§ **REQUIRED WORK**
Omit all images, then repeat exactly the lines below from the one containing "This screenshot has height=510, width=936." through the one containing "You are a computer-use agent. 669x348 pixels.", both ends included.

§ **ENTRIES SUPPLIED**
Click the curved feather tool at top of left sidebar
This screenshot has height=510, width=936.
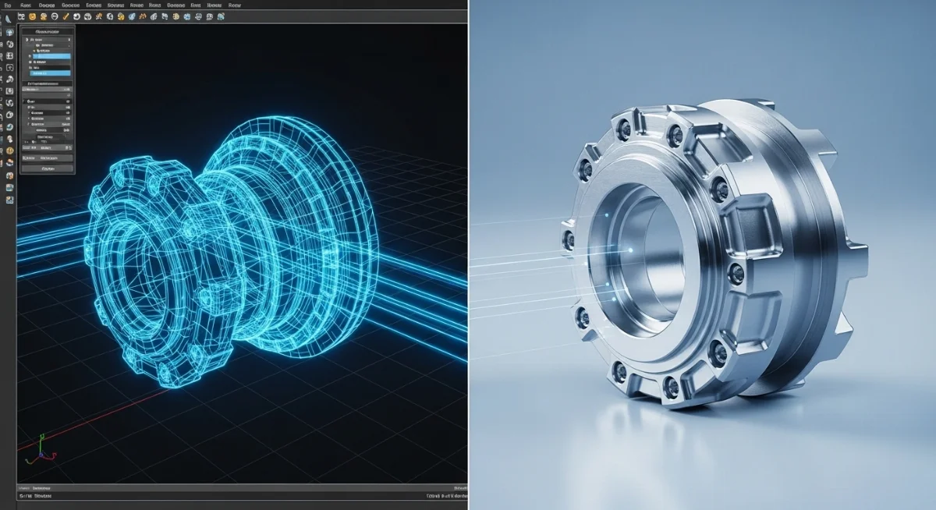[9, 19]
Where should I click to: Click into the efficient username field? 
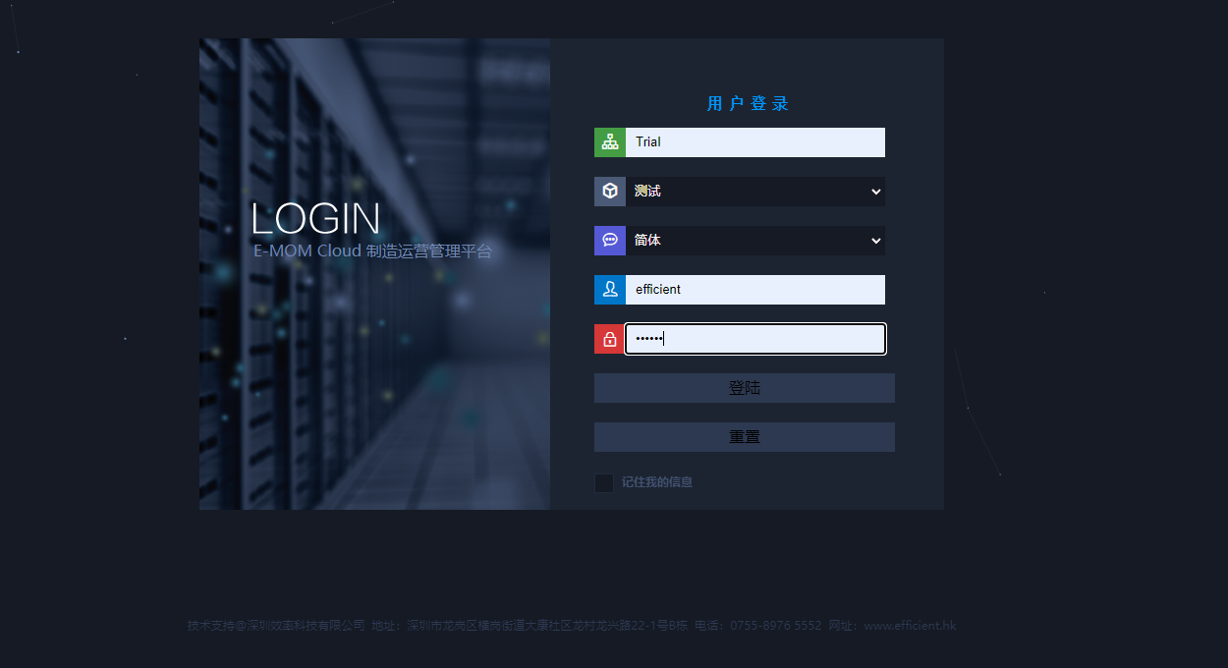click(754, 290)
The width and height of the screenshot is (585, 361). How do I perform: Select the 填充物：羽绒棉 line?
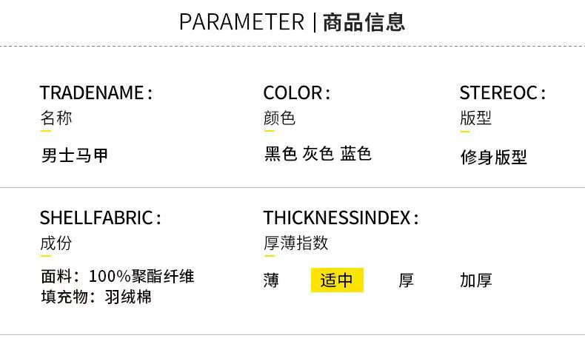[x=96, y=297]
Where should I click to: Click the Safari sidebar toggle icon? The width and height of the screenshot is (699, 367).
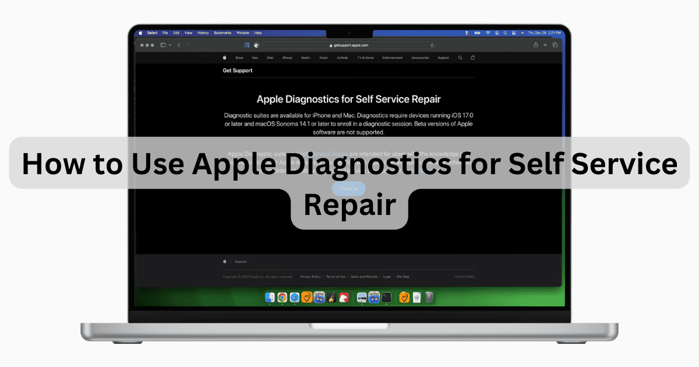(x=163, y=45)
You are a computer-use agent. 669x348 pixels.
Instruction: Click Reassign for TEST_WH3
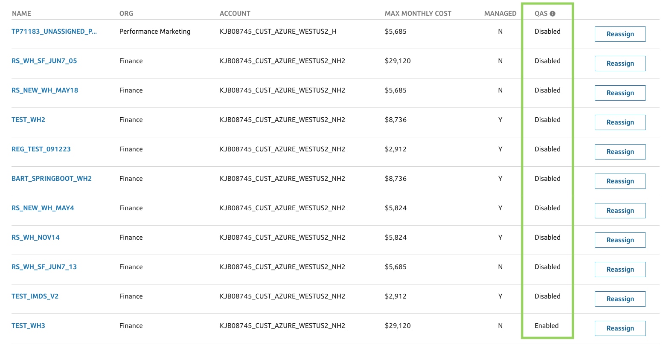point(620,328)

* * *

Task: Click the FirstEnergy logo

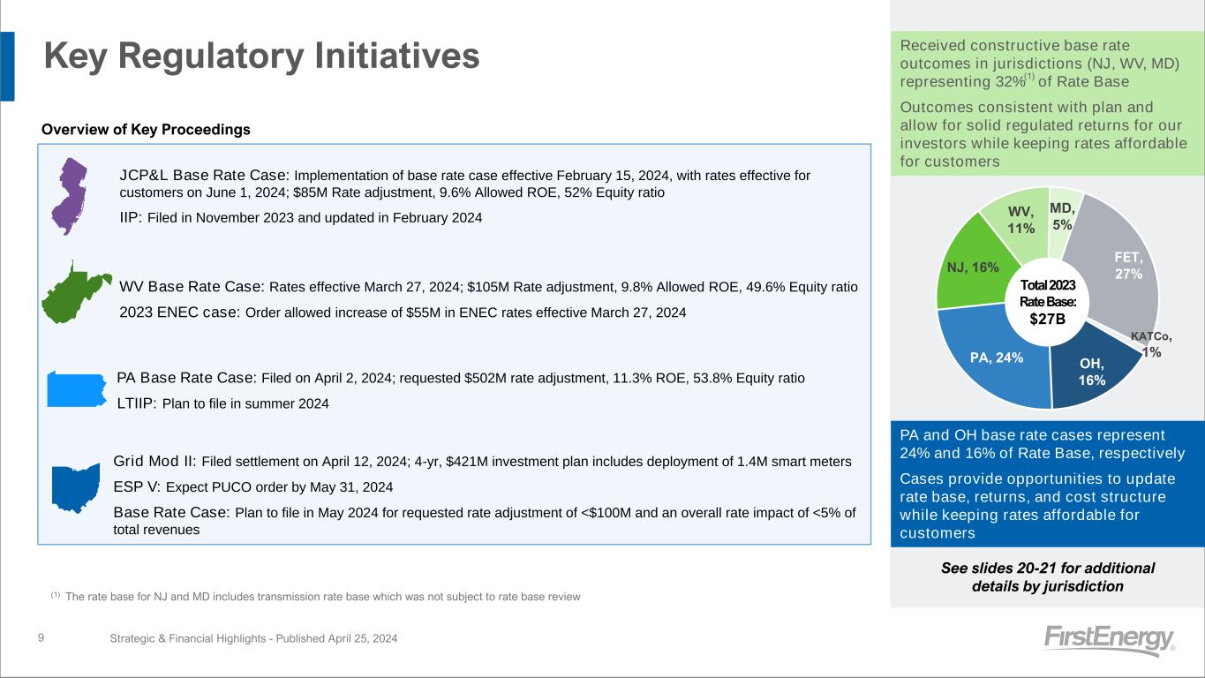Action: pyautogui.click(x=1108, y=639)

§ **COMPLETED TASK**
This screenshot has height=510, width=936.
[9, 19]
Where should I click to: Click into the efficient username field? 
click(754, 290)
The width and height of the screenshot is (585, 361). How do I perform: Select the 填充物：羽绒棉 line?
[x=96, y=297]
Where should I click to: Click the Safari sidebar toggle icon? The width and height of the screenshot is (699, 367).
(x=163, y=45)
You are a computer-use agent. 669x348 pixels.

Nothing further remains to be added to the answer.